My first impulse was to include only the first, longer and more elaborate, episode in the translation because the later—and much sketchier—adventure with Cloud and Ouzel seems, on the face of it, unrelated to what has gone before. However, it became clear to me that these later events resolve Bat's madness and restore order to the world. His death, followed by his demotion by Ouzel in the (Maidu) classical manner, involves what is, for us, a paradoxical situation. As Bat the individual he is dead, but as a stand-in for bats in general he lives on in the modern world, stripped of his power to do harm.

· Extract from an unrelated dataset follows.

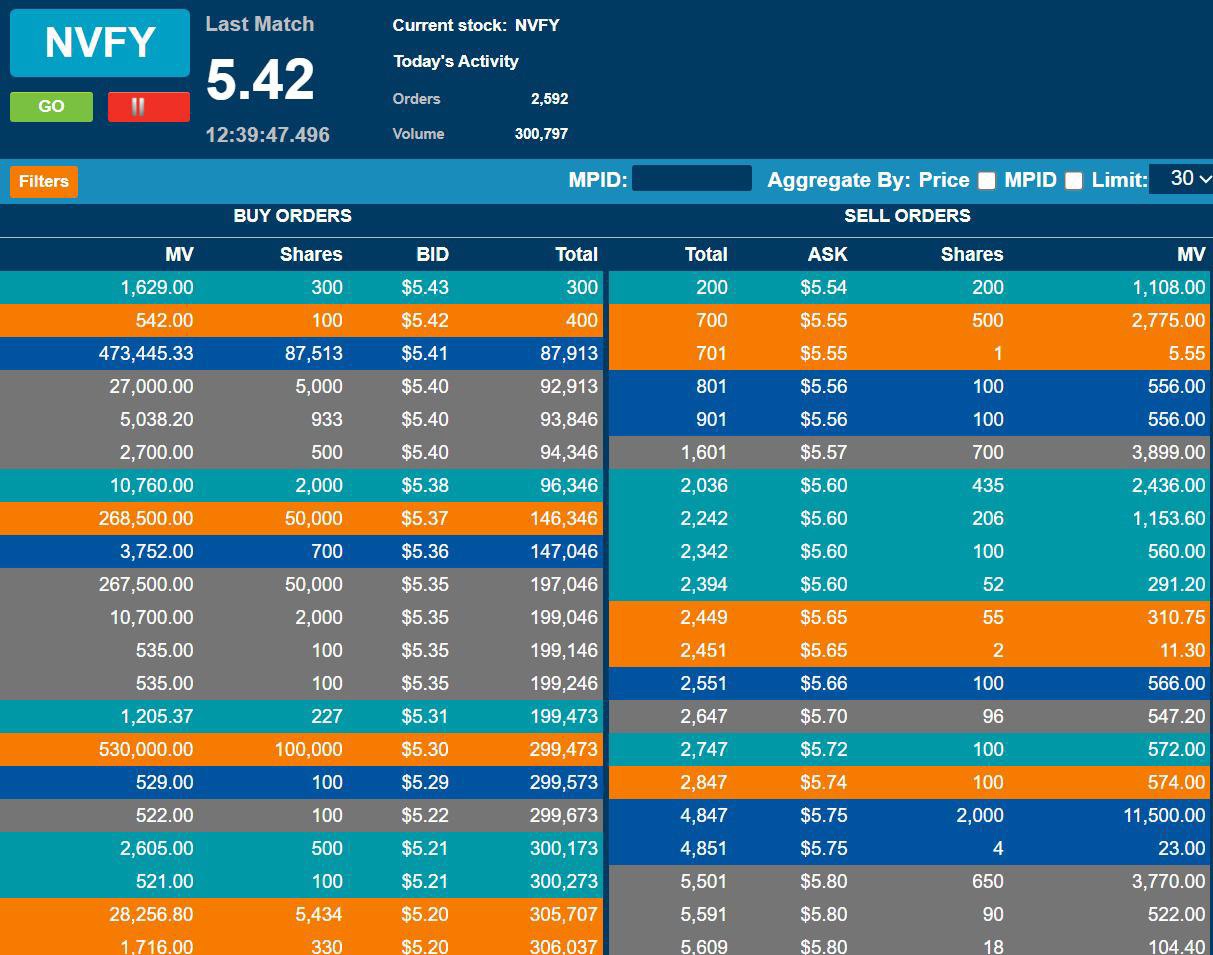
Task: Click the SELL ORDERS section heading
Action: (x=907, y=215)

I should comment, parenthetically, on the brief irrelevant presence of Coyote in this story. Despite his appearance, this is not really a Coyote story; he's just here to liven the tale, a device which Hánc'ibyjim often used. Even the mention of Coyote could, in my day, move my Maidu friends to laughter. No matter that Coyote often “dies”; he always comes irrepressibly back to life again.

There are also a few contextual things that need to be explained or defined in order that the story may be more fully appreciated.

West Mountain (Táyyamanim) is the Maidu name for what is now called Mount Lassen, the southernmost peak of the Pacific Cascade range, a live volcano that dominates the skyline to the northwest of the Maidu homeland. It was thought that saying the name of the mountain out loud would cause it to erupt. Nakam Valley is the modern Big Meadows.

The ouzel, a bird that many people don't know about, is often called a water ouzel or a dipper bird (the Maidu name is mómpispistom). It lives along mountain streams and behind waterfalls and has the curious habit of walking along underwater in search of food. It is smallish and brown with a little white breast and a short tail.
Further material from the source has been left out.